突然,藏在水中的翟默一躍而出,擦著她的鼻尖冒出水麵。

水濺得她一臉都是,這女人破天荒沒有發火,她愣住了。鼻尖撞在鼻尖上,眼裏有彼此的倒影,她像是僵化了,一動不動,原本一臉惡作劇得逞的笑意的他,漸漸的,也斂去一切表情。

感覺古怪,翟默人生中第一次心生退卻,心未動,身先行,劈手抓住女人纖細的腳踝,猛地一拉——

冷靜以最狼狽的姿勢入水。

水深還不到翟默胸口,他抱著雙臂等著砸起的這一大片水花平複,卻不料水花越濺越高,疑惑地定睛一看,他的金主正溺水般拚命在水裏撲騰。

翟默雙腿微蹬,稍稍一劃就來到她麵前,都不用伸出援手,驚魂未定的金主大人如同抓住浮木,雙臂狠狠一合,摟住他頸項死活不撒手。
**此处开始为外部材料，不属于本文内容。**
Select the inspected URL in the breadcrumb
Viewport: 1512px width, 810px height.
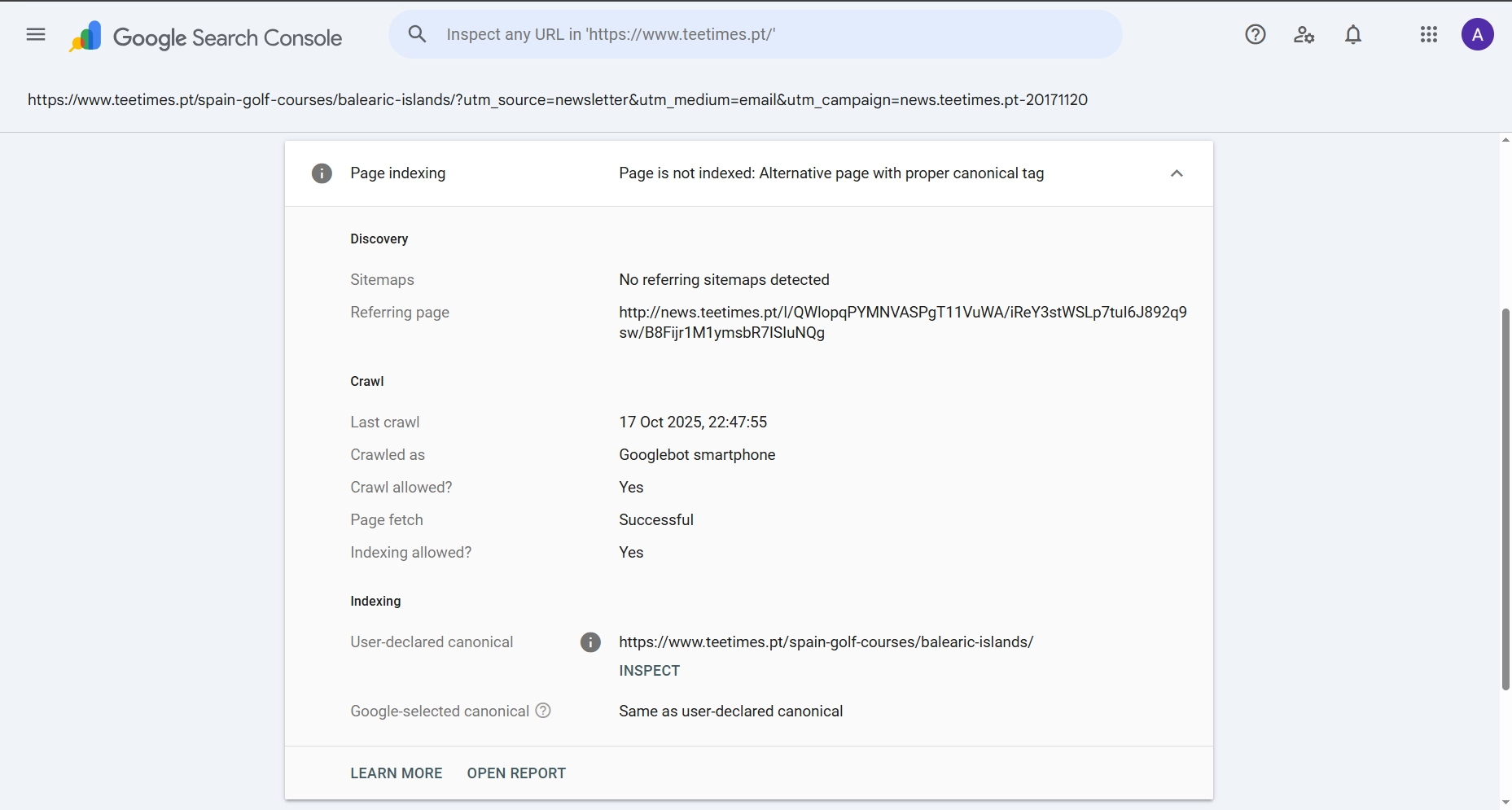click(558, 100)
翟默被勒得有些呼吸不暢,“噗通”“噗通”“噗通”……誰的心在肆無忌憚的跳動?

胸腔裏躁動難安,胸前感受到的壓迫一如昨晚混亂時感受到的那樣——

白皙的肌膚,軟嫩的胸部,緊緊夾在他腰杆上的她的腿,藤蔓一樣緊密糾纏,淩亂的喘息,汗水與津液,荷爾蒙的味道從唇,到下巴,到鎖骨,最後抵達炙熱與欲望的核心。

翟默閉了閉眼,下意識地依靠打趣壓製些什麽:“你竟然是隻旱鴨子?”

冷靜雙手雙腳仍死死夾在他身上,下巴擱在他肩膀上,整一個樹袋熊,“你才是鴨,全家都是鴨!”